[DATA TO USE]
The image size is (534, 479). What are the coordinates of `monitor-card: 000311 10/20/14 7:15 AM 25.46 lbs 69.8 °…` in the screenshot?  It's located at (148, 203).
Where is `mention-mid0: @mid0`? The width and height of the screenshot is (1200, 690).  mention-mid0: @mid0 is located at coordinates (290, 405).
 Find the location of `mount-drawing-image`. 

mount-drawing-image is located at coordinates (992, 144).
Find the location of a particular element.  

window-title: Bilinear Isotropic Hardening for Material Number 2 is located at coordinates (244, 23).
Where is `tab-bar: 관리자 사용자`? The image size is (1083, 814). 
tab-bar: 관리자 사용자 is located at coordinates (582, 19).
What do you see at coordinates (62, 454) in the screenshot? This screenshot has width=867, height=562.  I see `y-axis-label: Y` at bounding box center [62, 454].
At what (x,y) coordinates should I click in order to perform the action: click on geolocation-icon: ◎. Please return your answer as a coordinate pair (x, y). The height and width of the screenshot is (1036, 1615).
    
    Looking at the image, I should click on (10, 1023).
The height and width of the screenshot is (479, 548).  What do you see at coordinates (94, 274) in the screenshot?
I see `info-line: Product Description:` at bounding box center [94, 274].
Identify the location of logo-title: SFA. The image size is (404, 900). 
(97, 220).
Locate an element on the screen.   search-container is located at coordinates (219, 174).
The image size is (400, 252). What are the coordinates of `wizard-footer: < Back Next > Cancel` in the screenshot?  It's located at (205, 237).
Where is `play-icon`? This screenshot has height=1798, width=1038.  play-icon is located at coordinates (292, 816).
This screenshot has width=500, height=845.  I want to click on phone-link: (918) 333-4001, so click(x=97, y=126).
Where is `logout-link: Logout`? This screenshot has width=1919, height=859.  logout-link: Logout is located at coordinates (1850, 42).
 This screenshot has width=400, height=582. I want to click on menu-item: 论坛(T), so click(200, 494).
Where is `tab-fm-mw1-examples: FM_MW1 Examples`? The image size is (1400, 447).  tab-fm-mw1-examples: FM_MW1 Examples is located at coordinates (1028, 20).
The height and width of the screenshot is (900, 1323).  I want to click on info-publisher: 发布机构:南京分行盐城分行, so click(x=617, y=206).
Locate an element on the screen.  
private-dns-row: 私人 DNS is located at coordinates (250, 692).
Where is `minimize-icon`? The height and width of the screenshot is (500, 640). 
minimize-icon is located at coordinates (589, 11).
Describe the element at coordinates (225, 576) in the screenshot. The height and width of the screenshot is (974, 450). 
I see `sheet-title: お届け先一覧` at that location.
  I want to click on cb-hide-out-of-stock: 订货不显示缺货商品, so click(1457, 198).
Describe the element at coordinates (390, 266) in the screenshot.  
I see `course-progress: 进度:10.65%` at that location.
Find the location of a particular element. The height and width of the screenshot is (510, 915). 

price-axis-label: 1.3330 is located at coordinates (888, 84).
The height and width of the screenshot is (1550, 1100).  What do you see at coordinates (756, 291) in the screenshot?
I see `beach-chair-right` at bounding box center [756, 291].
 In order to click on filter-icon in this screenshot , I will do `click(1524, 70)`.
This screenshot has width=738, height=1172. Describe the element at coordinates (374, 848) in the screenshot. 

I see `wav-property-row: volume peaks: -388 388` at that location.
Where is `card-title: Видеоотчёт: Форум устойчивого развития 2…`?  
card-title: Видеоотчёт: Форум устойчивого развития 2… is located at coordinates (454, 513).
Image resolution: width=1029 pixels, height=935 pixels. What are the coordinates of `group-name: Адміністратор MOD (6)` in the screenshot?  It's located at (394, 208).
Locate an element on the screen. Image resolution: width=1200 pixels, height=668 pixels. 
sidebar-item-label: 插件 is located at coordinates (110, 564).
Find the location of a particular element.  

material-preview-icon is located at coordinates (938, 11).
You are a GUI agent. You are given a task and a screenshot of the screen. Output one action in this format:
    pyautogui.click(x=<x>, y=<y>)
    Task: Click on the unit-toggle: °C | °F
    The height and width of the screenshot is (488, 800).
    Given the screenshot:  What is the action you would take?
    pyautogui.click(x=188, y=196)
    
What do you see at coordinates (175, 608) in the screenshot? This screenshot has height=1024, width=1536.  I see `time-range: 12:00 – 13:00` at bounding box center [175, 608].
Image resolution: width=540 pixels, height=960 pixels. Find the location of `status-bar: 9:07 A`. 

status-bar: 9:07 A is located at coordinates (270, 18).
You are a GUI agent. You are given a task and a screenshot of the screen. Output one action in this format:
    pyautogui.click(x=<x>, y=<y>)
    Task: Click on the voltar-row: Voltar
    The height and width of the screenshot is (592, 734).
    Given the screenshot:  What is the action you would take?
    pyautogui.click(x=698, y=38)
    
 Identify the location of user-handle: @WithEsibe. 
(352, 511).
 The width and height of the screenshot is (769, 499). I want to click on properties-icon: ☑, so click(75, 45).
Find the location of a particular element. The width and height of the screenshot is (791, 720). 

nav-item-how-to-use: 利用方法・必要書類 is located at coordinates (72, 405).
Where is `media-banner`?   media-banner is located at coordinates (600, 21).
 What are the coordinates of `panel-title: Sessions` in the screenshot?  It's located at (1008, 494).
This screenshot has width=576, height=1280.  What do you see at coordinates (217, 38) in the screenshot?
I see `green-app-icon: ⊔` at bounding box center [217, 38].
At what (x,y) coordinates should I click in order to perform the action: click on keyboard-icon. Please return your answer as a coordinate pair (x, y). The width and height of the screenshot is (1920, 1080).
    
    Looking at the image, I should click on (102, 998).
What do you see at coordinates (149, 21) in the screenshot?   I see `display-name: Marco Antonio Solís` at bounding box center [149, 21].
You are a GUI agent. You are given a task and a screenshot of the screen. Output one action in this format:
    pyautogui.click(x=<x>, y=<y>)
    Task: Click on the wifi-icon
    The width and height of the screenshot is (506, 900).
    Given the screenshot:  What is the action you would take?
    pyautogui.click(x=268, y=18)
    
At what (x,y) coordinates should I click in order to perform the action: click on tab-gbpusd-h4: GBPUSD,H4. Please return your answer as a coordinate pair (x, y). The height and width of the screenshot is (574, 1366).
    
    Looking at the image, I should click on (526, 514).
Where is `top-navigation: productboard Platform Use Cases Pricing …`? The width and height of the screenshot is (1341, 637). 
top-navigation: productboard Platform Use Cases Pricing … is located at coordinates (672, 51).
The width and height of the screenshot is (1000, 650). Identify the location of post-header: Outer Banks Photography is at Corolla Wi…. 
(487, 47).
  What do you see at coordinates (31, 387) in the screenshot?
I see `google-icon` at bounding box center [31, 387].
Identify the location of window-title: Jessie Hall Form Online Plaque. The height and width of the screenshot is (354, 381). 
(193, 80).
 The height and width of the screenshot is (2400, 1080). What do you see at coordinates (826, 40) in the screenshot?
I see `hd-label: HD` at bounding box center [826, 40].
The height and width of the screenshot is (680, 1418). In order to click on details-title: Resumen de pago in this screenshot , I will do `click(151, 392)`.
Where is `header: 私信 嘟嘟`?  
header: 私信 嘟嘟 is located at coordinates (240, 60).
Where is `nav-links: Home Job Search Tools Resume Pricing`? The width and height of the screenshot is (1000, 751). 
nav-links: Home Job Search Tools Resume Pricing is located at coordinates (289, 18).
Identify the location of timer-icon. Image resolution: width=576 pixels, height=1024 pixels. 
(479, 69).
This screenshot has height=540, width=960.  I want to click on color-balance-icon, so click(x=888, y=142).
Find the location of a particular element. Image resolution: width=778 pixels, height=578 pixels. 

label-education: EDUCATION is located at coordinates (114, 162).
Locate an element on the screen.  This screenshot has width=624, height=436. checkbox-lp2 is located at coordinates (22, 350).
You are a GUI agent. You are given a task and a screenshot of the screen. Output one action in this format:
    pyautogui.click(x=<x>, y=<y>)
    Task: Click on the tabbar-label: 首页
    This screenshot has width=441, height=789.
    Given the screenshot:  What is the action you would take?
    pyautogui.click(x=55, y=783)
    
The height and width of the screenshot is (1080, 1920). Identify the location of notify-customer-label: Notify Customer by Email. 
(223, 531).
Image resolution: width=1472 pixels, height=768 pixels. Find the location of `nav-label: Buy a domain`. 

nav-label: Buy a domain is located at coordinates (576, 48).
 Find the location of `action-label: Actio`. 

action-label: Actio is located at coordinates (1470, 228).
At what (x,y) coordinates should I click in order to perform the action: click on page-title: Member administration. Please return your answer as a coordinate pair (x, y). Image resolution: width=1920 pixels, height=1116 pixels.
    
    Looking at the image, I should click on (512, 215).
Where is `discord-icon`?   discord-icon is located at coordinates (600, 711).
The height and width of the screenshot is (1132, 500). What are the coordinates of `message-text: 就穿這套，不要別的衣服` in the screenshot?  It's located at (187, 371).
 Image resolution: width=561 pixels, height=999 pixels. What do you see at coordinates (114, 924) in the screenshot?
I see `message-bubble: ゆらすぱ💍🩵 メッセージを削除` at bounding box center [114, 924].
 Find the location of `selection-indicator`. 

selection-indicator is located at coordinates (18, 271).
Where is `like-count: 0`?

[WHAT IS REQUIRED]
Please render the lines above, from the line with "This screenshot has width=738, height=1172." to the line with "coordinates (600, 21)." (both included), as a JSON list of strings, one string per line, with blank lines omitted.

[RESULT]
[
  "This screenshot has width=738, height=1172. Describe the element at coordinates (374, 848) in the screenshot. ",
  "I see `wav-property-row: volume peaks: -388 388` at that location.",
  "Where is `card-title: Видеоотчёт: Форум устойчивого развития 2…`?  ",
  "card-title: Видеоотчёт: Форум устойчивого развития 2… is located at coordinates (454, 513).",
  "Image resolution: width=1029 pixels, height=935 pixels. What are the coordinates of `group-name: Адміністратор MOD (6)` in the screenshot?  It's located at (394, 208).",
  "Locate an element on the screen. Image resolution: width=1200 pixels, height=668 pixels. ",
  "sidebar-item-label: 插件 is located at coordinates (110, 564).",
  "Find the location of a particular element.  ",
  "material-preview-icon is located at coordinates (938, 11).",
  "You are a GUI agent. You are given a task and a screenshot of the screen. Output one action in this format:",
  "    pyautogui.click(x=<x>, y=<y>)",
  "    Task: Click on the unit-toggle: °C | °F",
  "    The height and width of the screenshot is (488, 800).",
  "    Given the screenshot:  What is the action you would take?",
  "    pyautogui.click(x=188, y=196)",
  "What do you see at coordinates (175, 608) in the screenshot? This screenshot has height=1024, width=1536.  I see `time-range: 12:00 – 13:00` at bounding box center [175, 608].",
  "Image resolution: width=540 pixels, height=960 pixels. Find the location of `status-bar: 9:07 A`. ",
  "status-bar: 9:07 A is located at coordinates (270, 18).",
  "You are a GUI agent. You are given a task and a screenshot of the screen. Output one action in this format:",
  "    pyautogui.click(x=<x>, y=<y>)",
  "    Task: Click on the voltar-row: Voltar",
  "    The height and width of the screenshot is (592, 734).",
  "    Given the screenshot:  What is the action you would take?",
  "    pyautogui.click(x=698, y=38)",
  " Identify the location of user-handle: @WithEsibe. ",
  "(352, 511).",
  " The width and height of the screenshot is (769, 499). I want to click on properties-icon: ☑, so click(75, 45).",
  "Find the location of a particular element. The width and height of the screenshot is (791, 720). ",
  "nav-item-how-to-use: 利用方法・必要書類 is located at coordinates (72, 405).",
  "Where is `media-banner`?   media-banner is located at coordinates (600, 21)."
]